Undocumented behavior of delivering partial results in batches.

Question

Created Nov ’20

Replies 1

Boosts 2

Views 1.2k

Participants 2

I'm using a Speech framework to transcribe a very long audio file (1h+) and I want to present partial results along the way.

What I've noticed is that SFSpeechRecognizer is processing audio in batches.
Delivered SFTranscriptionSegment have timestamp set to 0.0 most of the time, but it seems they are set to meaningful values at the end of the "batch". When it's done, the next reported partial results no longer contains those segments. It starts delivering partial results from the next batch.

Note that all I'm talking about here is when SFSpeechRecognitionResult has isFinal set to false.

I found zero mentions about this in the docs.
What's problematic for me is that segments timestamps in each batch are relative to the batch itself and not the entire audio file. Because of that, it's impossible to determine segment's absolute timestamp because we don't know absolute timestamp of the batch.
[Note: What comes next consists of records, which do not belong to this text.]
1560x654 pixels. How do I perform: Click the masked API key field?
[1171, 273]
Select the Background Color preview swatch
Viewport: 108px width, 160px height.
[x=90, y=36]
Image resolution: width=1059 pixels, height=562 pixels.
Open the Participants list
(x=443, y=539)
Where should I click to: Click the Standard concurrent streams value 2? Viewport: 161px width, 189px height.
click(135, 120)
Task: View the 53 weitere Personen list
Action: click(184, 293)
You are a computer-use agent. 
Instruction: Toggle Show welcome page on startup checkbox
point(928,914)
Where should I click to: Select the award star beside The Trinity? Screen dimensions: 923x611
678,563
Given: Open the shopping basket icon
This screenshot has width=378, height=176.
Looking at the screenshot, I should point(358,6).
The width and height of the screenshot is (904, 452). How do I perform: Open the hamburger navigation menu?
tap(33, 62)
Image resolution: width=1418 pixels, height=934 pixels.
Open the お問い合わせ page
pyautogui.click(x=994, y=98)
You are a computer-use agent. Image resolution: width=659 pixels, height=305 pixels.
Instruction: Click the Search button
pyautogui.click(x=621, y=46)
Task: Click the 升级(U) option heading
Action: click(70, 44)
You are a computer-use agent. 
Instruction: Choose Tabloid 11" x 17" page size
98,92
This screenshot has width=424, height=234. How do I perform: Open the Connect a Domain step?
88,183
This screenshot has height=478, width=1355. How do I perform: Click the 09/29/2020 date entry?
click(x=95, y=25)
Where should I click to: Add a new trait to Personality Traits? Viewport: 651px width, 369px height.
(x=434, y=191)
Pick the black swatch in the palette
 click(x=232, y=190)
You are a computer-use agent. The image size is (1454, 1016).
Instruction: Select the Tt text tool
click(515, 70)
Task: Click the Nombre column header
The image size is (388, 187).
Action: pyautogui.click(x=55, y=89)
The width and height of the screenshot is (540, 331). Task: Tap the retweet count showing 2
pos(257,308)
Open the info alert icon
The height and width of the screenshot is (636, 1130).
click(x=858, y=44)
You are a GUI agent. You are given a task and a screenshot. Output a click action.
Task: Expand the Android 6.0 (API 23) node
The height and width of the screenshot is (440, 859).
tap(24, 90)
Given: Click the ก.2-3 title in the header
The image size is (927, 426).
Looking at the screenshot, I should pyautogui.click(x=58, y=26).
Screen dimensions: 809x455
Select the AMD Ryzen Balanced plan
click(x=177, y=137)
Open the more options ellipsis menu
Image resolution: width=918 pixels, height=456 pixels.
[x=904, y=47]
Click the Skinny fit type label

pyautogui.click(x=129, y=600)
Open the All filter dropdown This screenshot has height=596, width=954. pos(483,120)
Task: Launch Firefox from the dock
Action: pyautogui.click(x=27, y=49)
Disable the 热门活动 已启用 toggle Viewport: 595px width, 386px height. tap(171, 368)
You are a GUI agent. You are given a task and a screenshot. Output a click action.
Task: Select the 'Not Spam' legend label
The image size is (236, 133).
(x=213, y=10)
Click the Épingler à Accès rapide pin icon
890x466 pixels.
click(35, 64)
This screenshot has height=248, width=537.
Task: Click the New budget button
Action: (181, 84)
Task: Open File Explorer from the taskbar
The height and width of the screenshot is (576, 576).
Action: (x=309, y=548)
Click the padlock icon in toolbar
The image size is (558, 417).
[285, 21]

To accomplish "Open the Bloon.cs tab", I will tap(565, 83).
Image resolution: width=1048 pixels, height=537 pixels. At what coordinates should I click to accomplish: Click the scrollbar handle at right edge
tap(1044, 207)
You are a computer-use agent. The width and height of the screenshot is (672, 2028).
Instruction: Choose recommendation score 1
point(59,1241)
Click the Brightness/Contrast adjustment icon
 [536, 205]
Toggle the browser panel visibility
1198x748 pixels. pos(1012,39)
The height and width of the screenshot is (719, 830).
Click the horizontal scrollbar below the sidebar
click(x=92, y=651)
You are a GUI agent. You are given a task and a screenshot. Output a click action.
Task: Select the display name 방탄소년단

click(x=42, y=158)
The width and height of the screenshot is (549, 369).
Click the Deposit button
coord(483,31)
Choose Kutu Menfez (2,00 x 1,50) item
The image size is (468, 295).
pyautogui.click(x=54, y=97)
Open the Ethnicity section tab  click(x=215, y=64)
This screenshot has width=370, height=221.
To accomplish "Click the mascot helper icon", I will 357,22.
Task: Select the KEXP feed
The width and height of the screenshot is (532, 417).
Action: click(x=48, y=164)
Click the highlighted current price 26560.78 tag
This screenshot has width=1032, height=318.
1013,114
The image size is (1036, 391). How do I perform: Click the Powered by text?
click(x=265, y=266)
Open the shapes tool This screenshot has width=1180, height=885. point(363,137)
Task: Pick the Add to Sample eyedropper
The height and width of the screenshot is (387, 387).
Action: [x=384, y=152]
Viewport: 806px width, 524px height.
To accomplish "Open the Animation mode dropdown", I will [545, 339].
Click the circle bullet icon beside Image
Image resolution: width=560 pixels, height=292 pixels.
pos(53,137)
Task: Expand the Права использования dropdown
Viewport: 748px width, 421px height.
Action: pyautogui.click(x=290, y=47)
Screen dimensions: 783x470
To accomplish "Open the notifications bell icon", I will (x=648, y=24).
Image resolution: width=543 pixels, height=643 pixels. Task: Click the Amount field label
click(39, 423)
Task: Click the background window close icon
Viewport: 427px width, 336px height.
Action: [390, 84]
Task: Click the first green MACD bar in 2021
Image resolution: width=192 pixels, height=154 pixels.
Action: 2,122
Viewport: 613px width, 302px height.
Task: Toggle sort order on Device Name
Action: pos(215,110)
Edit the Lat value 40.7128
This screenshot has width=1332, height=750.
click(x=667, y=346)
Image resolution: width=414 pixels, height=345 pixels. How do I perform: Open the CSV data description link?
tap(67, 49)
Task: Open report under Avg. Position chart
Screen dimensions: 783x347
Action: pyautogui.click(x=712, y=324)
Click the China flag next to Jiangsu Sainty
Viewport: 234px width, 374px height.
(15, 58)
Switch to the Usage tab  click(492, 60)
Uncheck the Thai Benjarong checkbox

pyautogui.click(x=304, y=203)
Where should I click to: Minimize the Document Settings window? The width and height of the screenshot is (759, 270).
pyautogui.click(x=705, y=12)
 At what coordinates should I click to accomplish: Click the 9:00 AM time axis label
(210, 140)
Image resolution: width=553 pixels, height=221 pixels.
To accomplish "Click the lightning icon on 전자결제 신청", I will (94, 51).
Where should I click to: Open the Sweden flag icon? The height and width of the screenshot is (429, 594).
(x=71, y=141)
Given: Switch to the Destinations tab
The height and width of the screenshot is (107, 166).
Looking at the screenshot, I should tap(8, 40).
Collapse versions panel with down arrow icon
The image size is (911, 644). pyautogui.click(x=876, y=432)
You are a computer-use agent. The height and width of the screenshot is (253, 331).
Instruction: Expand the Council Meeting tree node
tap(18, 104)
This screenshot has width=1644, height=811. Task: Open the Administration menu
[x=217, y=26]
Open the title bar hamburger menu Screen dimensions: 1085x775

Is there any Apple engineer here that could shed some light on that behavior? Is there any way to get a meaningful segment timestamp from partial results callbacks?

Boost

Answer 1

jmdecombe OP

Dec ’20

Were you able to solve your problem and can you share a code solution? It seems that Apple's Speech Recognition framework is limited to 1000 requests per hour and device, and can process at most 1 minute of transcription, so I am not sure how you manage to transcribe 1+ hour of audio.

0